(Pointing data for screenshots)
* BEGIN *

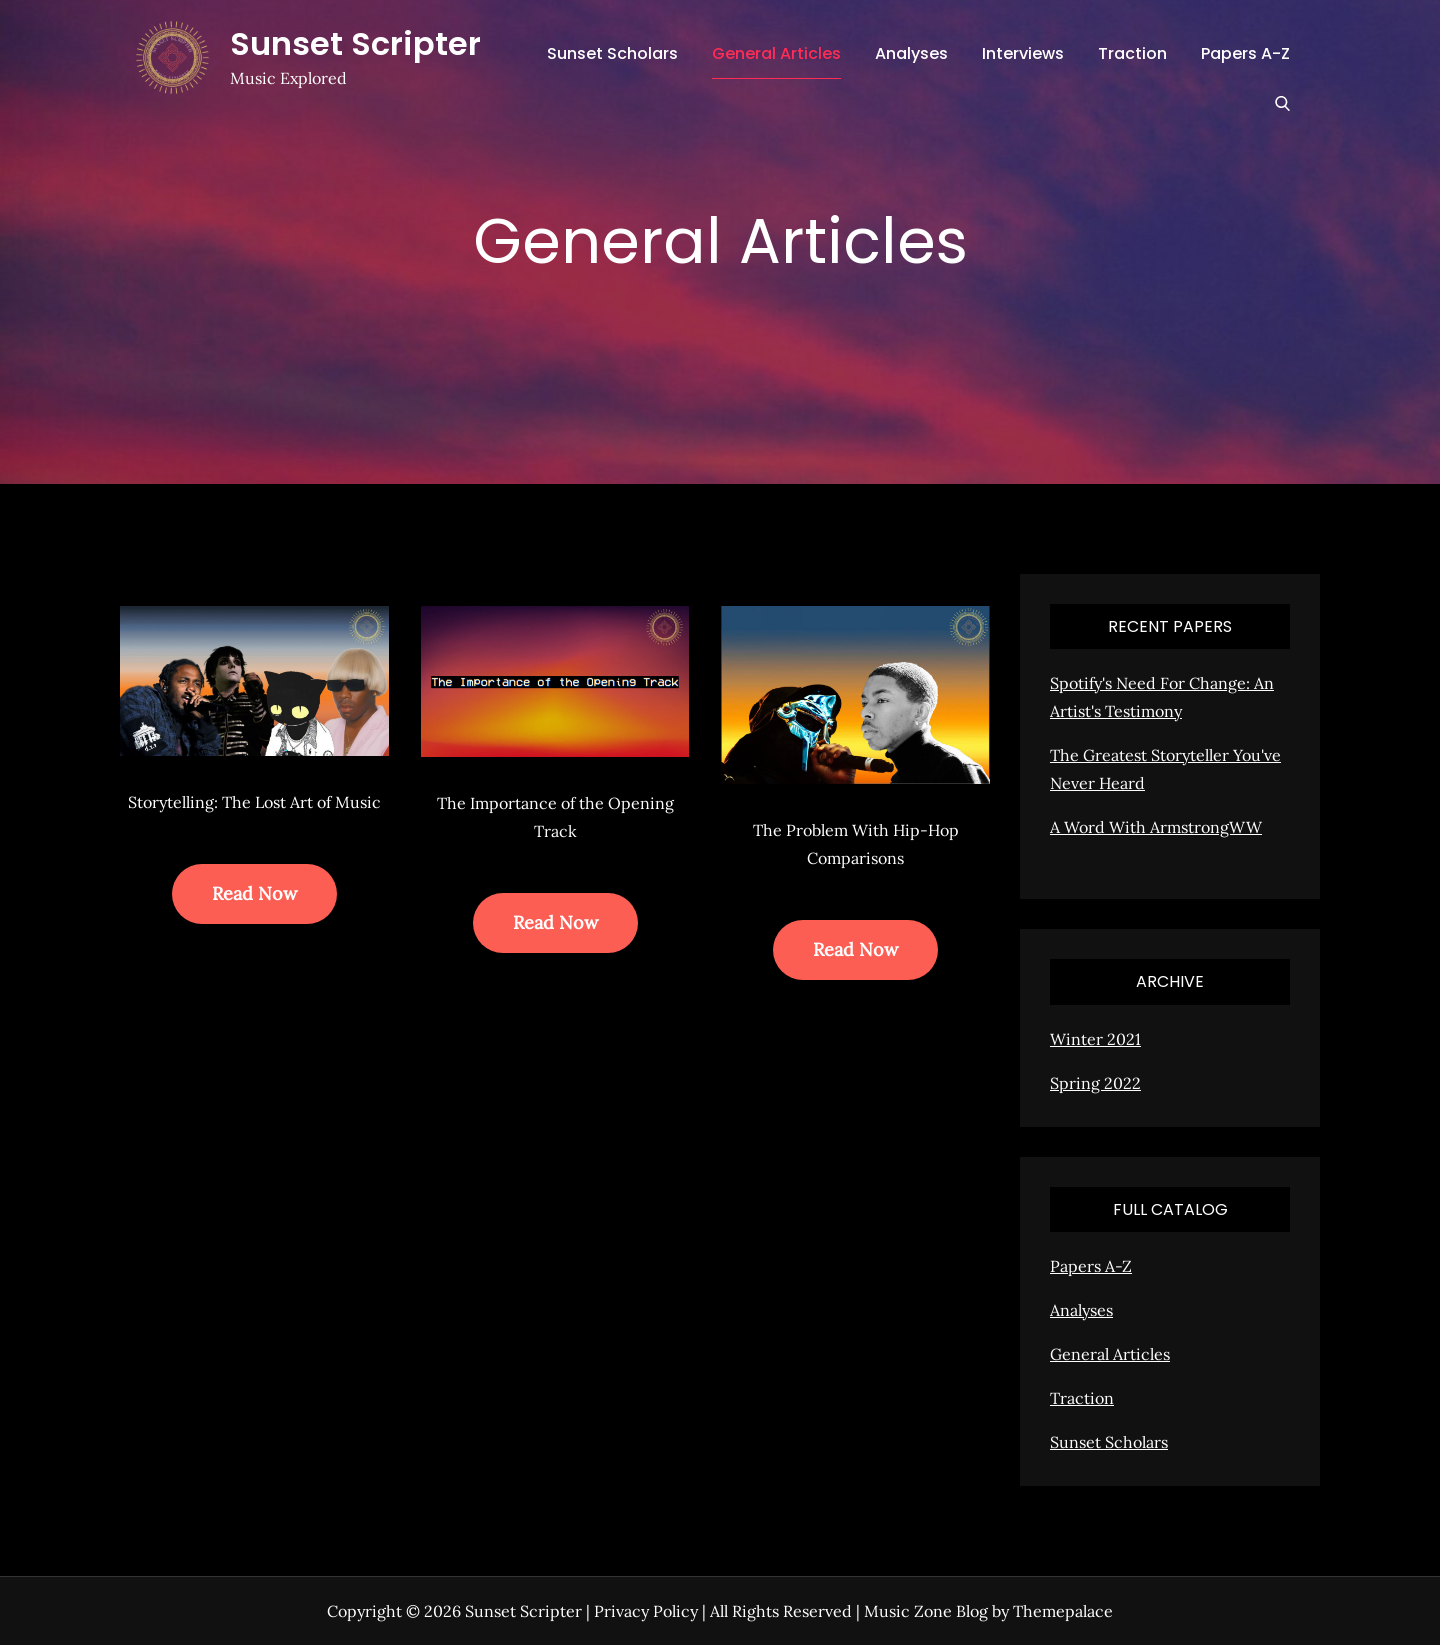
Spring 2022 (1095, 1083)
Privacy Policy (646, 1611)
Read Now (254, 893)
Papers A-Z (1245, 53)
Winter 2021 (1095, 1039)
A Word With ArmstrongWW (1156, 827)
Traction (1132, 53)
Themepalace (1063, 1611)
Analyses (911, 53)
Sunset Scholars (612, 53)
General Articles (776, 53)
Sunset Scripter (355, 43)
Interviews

* END *

* Task prompt:
Convert every entry into a numbered list, skipping any blank lines. Leave the picture out.

* Exercise response:
1. Spring 2022 (1095, 1083)
2. Privacy Policy (646, 1611)
3. Read Now (254, 893)
4. Papers A-Z (1245, 53)
5. Winter 2021 (1095, 1039)
6. A Word With ArmstrongWW (1156, 827)
7. Traction (1132, 53)
8. Themepalace (1063, 1611)
9. Analyses (911, 53)
10. Sunset Scholars (612, 53)
11. General Articles (776, 53)
12. Sunset Scripter (355, 43)
13. Interviews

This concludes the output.